Ideally spam cleanup would be fast enough so that it is not possible to find 20+ active spammy profiles using Google search.

That diary entry is less than 24 hours old - if nobody had killed it by the time it hit 24 hours then I would have seen it and killed it.

That said it’s quite borderline anyway because it’s fairly obviously a confused attempt to add a business to the map rather than outright spam as you seem to have recognised by replying to it.

The wiki page is mostly talking about user descriptions which is an entirely different problem because they’re much less visible so don’t get found so quickly - the flip side of that is they’re less of a problem because most people never see them.

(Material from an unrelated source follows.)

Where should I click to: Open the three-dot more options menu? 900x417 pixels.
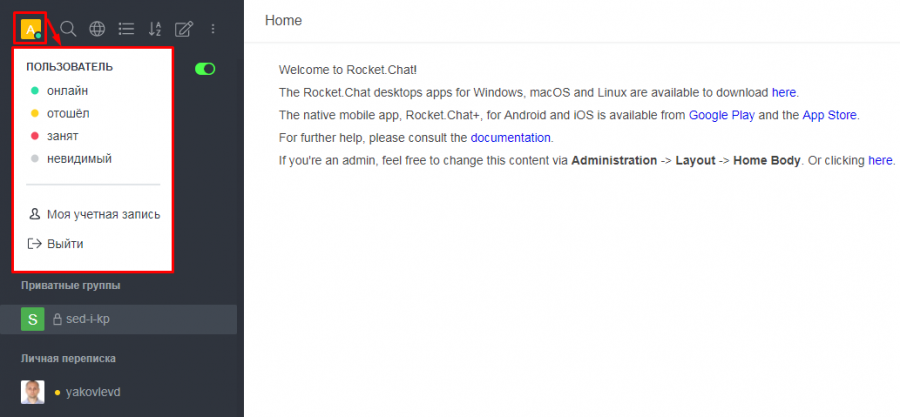[212, 29]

Personally, I find that my diary RSS feed contains spam with some regularity. Of course, it has usually been removed by the time I check. So that particular issue is specific to the feed reader use case (where the entry doesn’t get removed once it has been downloaded).

Are there stats on how many accounts per month end-up being deleted because of spam and how long it take since account creation to account deletion? It would be also good to know about spam diaries and comments too. What’s the monthly % of spam accounts/content created vs non-spam?

With this information it would be easier to understand if this is really a problem or just a perception.

There are no such statistics, and as the reason for closing accounts or hiding diary entries is not recorded there is no way to generate them.

Uhm, then maybe it would be worth considering a way/system to document some stats (that don’t require dev work ideally) so an informed conversation can happen.

My personal opinion is that without some numbers it’s impossible to know if there is a problem, and if so how big it is or the sources of the problem.

One idea would be to maintain a spreadsheet each time a account/content deletion is done, if that’s a time burden maybe someone can help implementing something on the system to keep a log.

Assuming these spam accounts are being deleted, you could download https://planet.openstreetmap.org/users_deleted/ on a daily basis, and run diffs every day.

Probably a few users also triggered an account deletion on their own, but for the most part, it’s likely to be spam accounts. This might be a good indication to get some upper limit on deleted accounts for a given time interval.

But even with those numbers, it’s absolutely not clear what you do with them, and at what point you would consider it an issue. As always, users have zero tolerance for spam, so any number of spam will always get you some annoyed users.

I think you grossly underestimate the number of users that delete their own accounts.

1 Like

If people have time to spend writing code then there are far better things they could spend it on to make the moderation process easier than collecting statistics!

Collecting statistics would actually make life worse, by adding an extra step (to choose a reason) when an action is taken.